Track and Field·TRACK ROUNDUP

Canadian runner Andrea Seccafien advances to women's 5,000m final in Tokyo

In the stifling heat on the track at Olympic Stadium, Canada's Andrea Seccafien grabbed the 15th and final qualifying spot for the women's 5,000-metre final by 38-100ths of a second in a time of 14 minutes 59.55 seconds on Friday.

Moh Ahmed places 6th in men's 10,000; Mitton, Crew fail to advance in shot put

Canada's Andrea Seccafien clocked 14:59.55 on Friday in Tokyo to secure the 15th and final qualifying spot by 38-100ths of a second for the women's Olympic 5,000-metre final. (David Ramos/Getty Images)

Andrea Seccafien will have a chance to achieve the first of her two Olympic goals on the track in Tokyo — finish inside the top 10 in the women's 5,000-metre final.

In the stifling heat at Olympic Stadium, the Canadian grabbed the 15th and final qualifying spot by 38-100ths of a second in a time of 14 minutes 59.55 seconds on Friday. She clocked a personal-best 14:57.07 on May 29 in Oregon at the Portland Track Festival.

Seccafien, who was 11th in heats and 20th overall at her 2016 Olympic debut in Rio, will race for her first Summer Games medal on Aug. 2 at 8:40 a.m. ET, five days before she plans to run the 10,000 final.

Previously, the 30-year-old native of Guelph, Ont., said running two PBs in three days at the 2019 world championships put her on track for Tokyo. Seccafien, who moved to Australia in 2017 and trains with Melbourne Track Club, dipped under 15 minutes for the first time in Doha, Qatar, where she placed 13th in her first world final.

"You always want to finish higher, so the goal in Tokyo would be top eight or 10," Canada's record holder in women's half marathon told CBC Sports last November. "In Rio I was so green. I was making moves and wasting energy. Now, I feel I've learned how to run those [championship] races."

Throughout Friday's 12 ½-lap competition, Seccafien looked focused and relaxed running alongside world 1,500 record holder Sifan Hassan of the Netherlands with two laps remaining and sat 10th at the bell lap.

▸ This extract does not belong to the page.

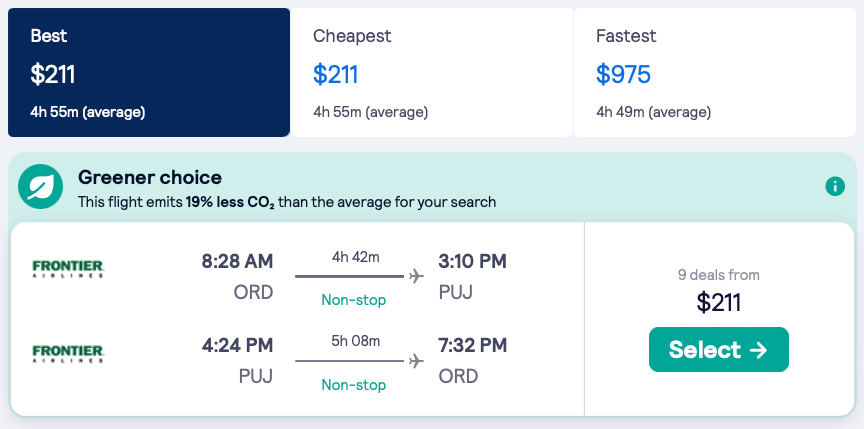The image size is (864, 429).
Task: Open the info icon in Greener banner
Action: point(835,186)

Hassan took charge over the final 400 metres, won the first of two group races and was the top qualifier in 14:47.89. Kenya's Agnes Jebet Tirop qualified second overall (14:48.01) and Senbere Teferi of Ethiopia third (14:48.31).

First-time Olympians Kate Van Buskirk of Toronto and Julie-Anne Staehli of Lucknow, Ont., finished 27th and 32nd of 36 finishers across the two groups in 15:14.96 and 15:33.39, respectively.

Ahmed led late in men's 5,000m final

Van Buskirk had a pre-Olympic goal of competing with Seccafien in the 5,000 final after they spent three months training together in Arizona and Switzerland ahead of the Games.

"From a training perspective, we've pushed each other a lot," Van Buskirk told CBC Sports in June. "[Seccafien's] professionalism is almost unparalleled in what I've seen in the sport. She's incredibly committed and very disciplined."

Also on Friday, Canada's Moh Ahmed appeared headed for his first Olympic medal but faded before the straightaway and crossed the line sixth in the men's 10,000, matching his result from 2019 worlds.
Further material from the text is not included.